Norpac, which is based in Englewood Cliffs, New Jersey, gave $2,500 to Buerkle and took out an ad in the district’s Jewish newspaper in which president Ben Chouake praised her “extraordinary work and leadership on U.S.-Israel relations.” He cited Buerkle’s positions as a member of the House Foreign Affairs Committee and as the House Republican member of the U.S. delegation to the United Nations.
New Mexico Senate
U.S. Representative Martin Heinrich, the Democratic nominee for the open New Mexico Senate seat, voted against the Ryan budget. Like Maffei, he backed legislation aimed at curbing global warming. Heinrich also received $5,238 from the Joint Action Committee for Political Affairs, a Highland Park, Illinois-based group that supports candidates backing both Israel and abortion rights, and $2,000 from the Los Angeles-based Citizens Organized PAC.
“Those are the things that are really going to determine the Jewish vote,” Ben-Ami said.
In the same New Mexico race, Washington PAC contributed $1,000 to Heinrich’s Republican opponent, former New Mexico Representative Heather Wilson.
“We’ve always been bipartisan,” said Morris Amitay, the PAC’s founder. “We give to both parties based strictly on their records on Israel-related subjects.”
The groups are divided in Florida, as well.
Washington PAC and Citizens Organized each gave $1,000 to Representative Allen West, a Florida Republican who co-sponsored legislation supporting Israel’s right to annex the West Bank if Palestinians seek United Nations recognition. West, an anti-tax Tea Party favorite, is seeking a second term in the House.
J Street, meanwhile, hosted West’s Democratic challenger, Patrick Murphy, at a reception during the Democratic National Convention in Charlotte, North Carolina, and contributed $5,000. Murphy also received $2,500 from the Joint Action Committee.
In the Massachusetts Senate race, Washington PAC donated $1,000 to Senator Scott Brown, the Republican incumbent, while the Joint Action Committee gave $4,738 to Democratic nominee Elizabeth Warren, a Harvard University law professor and former adviser to Obama who helped set up the Consumer Financial Protection Bureau created by the 2010 financial regulation law.

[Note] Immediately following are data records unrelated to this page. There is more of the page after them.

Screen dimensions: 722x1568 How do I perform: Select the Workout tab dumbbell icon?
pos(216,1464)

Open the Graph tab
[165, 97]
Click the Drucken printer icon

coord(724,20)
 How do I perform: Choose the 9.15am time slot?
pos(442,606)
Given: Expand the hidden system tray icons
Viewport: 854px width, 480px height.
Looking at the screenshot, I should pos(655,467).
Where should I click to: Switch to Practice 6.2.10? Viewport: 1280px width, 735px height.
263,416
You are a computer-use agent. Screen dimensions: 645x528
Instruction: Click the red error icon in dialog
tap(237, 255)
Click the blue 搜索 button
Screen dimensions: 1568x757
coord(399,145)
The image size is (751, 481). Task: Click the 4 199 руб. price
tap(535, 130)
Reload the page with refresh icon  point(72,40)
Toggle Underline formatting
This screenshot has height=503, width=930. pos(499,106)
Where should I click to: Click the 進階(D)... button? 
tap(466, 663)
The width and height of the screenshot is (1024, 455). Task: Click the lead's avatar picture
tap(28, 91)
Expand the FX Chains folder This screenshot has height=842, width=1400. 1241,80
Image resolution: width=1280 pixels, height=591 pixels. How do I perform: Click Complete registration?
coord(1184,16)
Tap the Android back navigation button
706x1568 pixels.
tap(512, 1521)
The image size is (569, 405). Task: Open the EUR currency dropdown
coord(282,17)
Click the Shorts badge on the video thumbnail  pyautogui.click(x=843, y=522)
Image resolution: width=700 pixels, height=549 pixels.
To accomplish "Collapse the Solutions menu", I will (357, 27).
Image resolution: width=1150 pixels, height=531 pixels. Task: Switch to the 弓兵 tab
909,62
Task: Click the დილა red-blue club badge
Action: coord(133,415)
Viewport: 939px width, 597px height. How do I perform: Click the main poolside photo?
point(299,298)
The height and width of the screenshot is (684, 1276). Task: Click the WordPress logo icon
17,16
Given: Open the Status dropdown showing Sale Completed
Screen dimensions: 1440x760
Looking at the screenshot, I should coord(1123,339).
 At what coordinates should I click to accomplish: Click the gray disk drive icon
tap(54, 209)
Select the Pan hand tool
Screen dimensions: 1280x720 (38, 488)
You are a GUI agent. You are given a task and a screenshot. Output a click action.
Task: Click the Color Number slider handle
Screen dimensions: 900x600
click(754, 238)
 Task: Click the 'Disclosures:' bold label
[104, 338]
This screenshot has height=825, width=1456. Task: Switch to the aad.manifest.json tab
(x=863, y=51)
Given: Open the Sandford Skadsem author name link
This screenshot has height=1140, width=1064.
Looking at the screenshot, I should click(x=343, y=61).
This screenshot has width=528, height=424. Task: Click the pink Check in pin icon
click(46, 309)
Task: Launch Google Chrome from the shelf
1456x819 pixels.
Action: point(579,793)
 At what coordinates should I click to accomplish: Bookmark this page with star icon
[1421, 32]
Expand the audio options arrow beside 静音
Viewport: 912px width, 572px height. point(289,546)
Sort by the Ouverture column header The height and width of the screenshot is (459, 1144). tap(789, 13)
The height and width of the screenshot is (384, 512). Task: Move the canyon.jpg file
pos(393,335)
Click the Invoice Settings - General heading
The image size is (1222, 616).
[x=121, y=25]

In Ohio, PACs are divided over what it means to be pro-Israel.
Brown Senate Seat
J Street contributed $2,200 to Ohio Democratic Senator Sherrod Brown; National PAC, based in Washington, gave him $5,000; and the Joint Action Committee donated $7,238.
Meanwhile, Norpac sent $2,000 to state Treasurer Josh Mandel, a Jewish Republican challenging Brown, and Washington PAC gave him $1,000.
Washington PAC’s Amitay said Brown, unlike more than 70 of his colleagues, didn’t sign letters urging President Barack Obama to press Arab states to normalize relations with Israel and asking Secretary of State Hillary Clinton “to reaffirm the unbreakable bonds that tie the United States and Israel together” following U.S. criticism in 2010 of Israeli plans to build in East Jerusalem.
“We have an incumbent with a bad record against a challenger with excellent statements,” said Amitay, a former executive director of the American Israel Public Affairs Committee, which isn’t a PAC and doesn’t make campaign contributions.
J Street’s political affairs director, Daniel Kalik, said signing letters isn’t the only way to support Israel.
“Pro-Israel doesn’t just mean supporting every decision by the current Israeli government,” Kalik said. “Israel’s future is dependent on reaching a two-state solution with the Palestinians. Candidates who advocate for that position are the most pro-Israel candidates.”